The growing backlog and temporary suspension of hearings comes as the First-Tier Tax Tribunal continues to receive near-record high numbers of cases. The number of cases received reached 3,390 in the quarter ended December 2019, which is the highest quarterly total since 2012.
"The stay on cases following the coronavirus outbreak heaps more pressure on the creaking tax tribunals," said Clara Boyd, a tax disputes expert at Pinsent Masons. "They’ve been doing a great job with the resources they have but they are underfunded."
"Thousands of cases are arriving at tribunals every quarter and currently, the stay means that very few of the older ones are being moved on. Soon something will have to give," she said.
"Creative solutions need to be found to ease the backlog – we do not know how long stringent social distancing measures will last. The sooner a solution is found the better as businesses do not need more uncertainty at this time," Boyd said.
"The response of HM Revenue & Customs (HMRC) to the coronavirus outbreak has shown great flexibility in areas, such as deferring VAT payments and allowing tax owed to be paid back in more affordable instalments. It would be great if they extended this pragmatic approach to tax disputes and negotiated more settlements rather than fighting them all the way through the courts. That would be a tremendous help to UK businesses who otherwise might have to wait years to find out what their tax bill is," she said.
The tribunal’s backlog has largely been driven by the aggressive strategy HMRC has to follow when pursuing cases, Boyd said. "HMRC’s ‘litigation and settlement strategy’ (LSS) means it is not allowed to settle disputes for less than it thinks it is owed, leading to more cases failing to settle and going to court.
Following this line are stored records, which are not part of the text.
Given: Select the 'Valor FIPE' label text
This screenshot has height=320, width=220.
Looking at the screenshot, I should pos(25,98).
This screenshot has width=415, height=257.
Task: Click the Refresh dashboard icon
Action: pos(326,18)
A more flexible approach to the LSS could accelerate settlement of cases, easing the burden on the tax tribunals."
There could also be more emphasis on alternative dispute resolution (ADR), which enables disputes to be resolved without having to resort to the tax tribunal, said Stuart Walsh, also a tax disputes expert at Pinsent Masons.
He said facilitated mediation could be used, where either a HMRC trained mediator or third party mediator, or sometimes both, assist the parties in trying to resolve a dispute.
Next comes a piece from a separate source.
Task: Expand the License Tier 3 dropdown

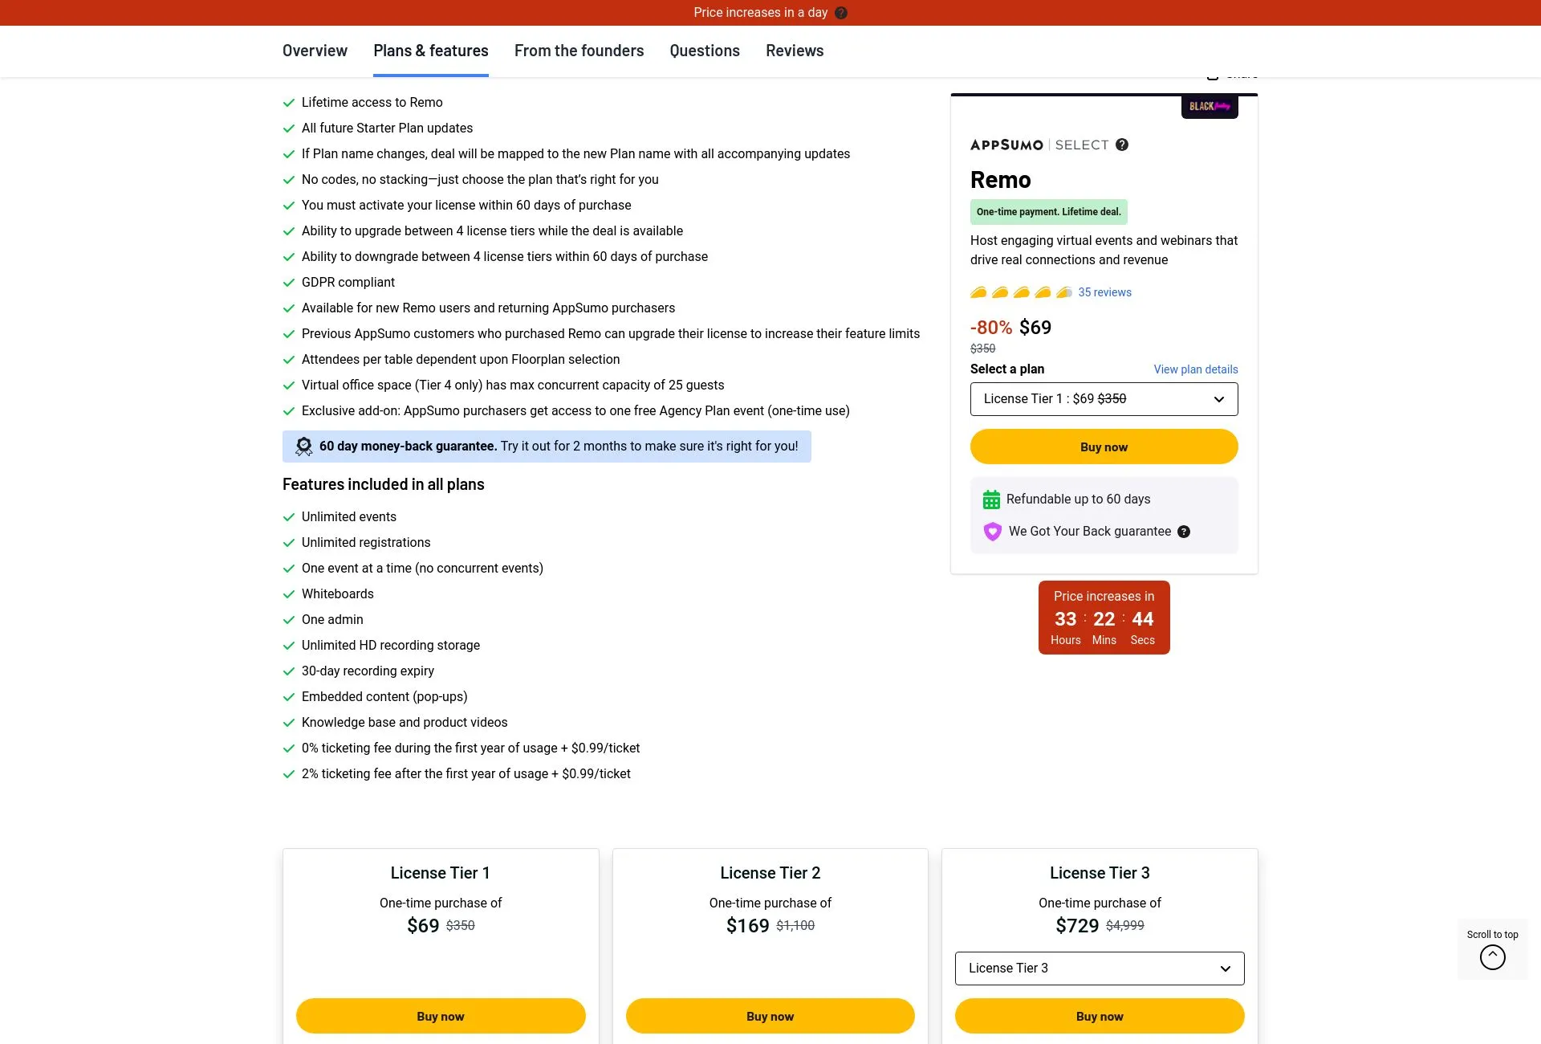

"These can go ahead remotely, even with the most basic of technology," Walsh said. "There just needs to be patience on the part of all parties involved as a mediation conducted remotely may take a little longer than might be the case where all parties are situated within the same building."
The stay of proceedings in the tax tribunal does not apply to any directions made by the Tribunal on or after 24 March 2020 and does not apply to new matters received after that date.
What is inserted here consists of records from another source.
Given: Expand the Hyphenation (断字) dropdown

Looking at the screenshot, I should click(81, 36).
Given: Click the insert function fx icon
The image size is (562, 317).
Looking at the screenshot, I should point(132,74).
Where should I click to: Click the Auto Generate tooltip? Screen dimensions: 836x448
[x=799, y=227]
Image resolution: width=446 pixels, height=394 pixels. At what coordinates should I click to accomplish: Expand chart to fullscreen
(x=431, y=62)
"The general stay on proceedings only applies to cases that require a more detailed level of case management, those falling within the standard or complex category," said Walsh. "Accordingly, basic cases, for example where there is a dispute concerning the level of penalty that has been issued, or cases that can be determined without oral representations being required, typically those where the tax or penalty in dispute is less than £20,000, will be unaffected."
"Importantly, taxpayers must still comply with the time limits for appealing against a disputed decision, and a failure to do so could see them stuck with the consequences of the adverse decision," Walsh said.
"Although there is a general stay on proceedings, this does not mean taxpayers and HMRC cannot agree to work to the deadlines in directions given before the pandemic," he said. "Quite the opposite. Businesses should consider this option where it is in their interests to do so, and actively pursue it where their appeal has already been listed for a hearing in July onwards, and they want to try to save the hearing date. There will just be no judicial consequence if a pre-pandemic direction 'deadline' is missed."
"For those standard and complex category appeals with hearings listed before the end of June, there will inevitably be a need to relist them at a future date, as yet undecided," Walsh said.
"For hearings that were listed for more than a week before the end of June, given the appeal backlog and other factors such as judicial availability and barristers' commitments in relation to other cases, there must be a realistic prospect that any new hearing date will not be found until 2021. Similarly, for those that do not already have a hearing date, there will inevitably be a delay in getting their day in court," he said.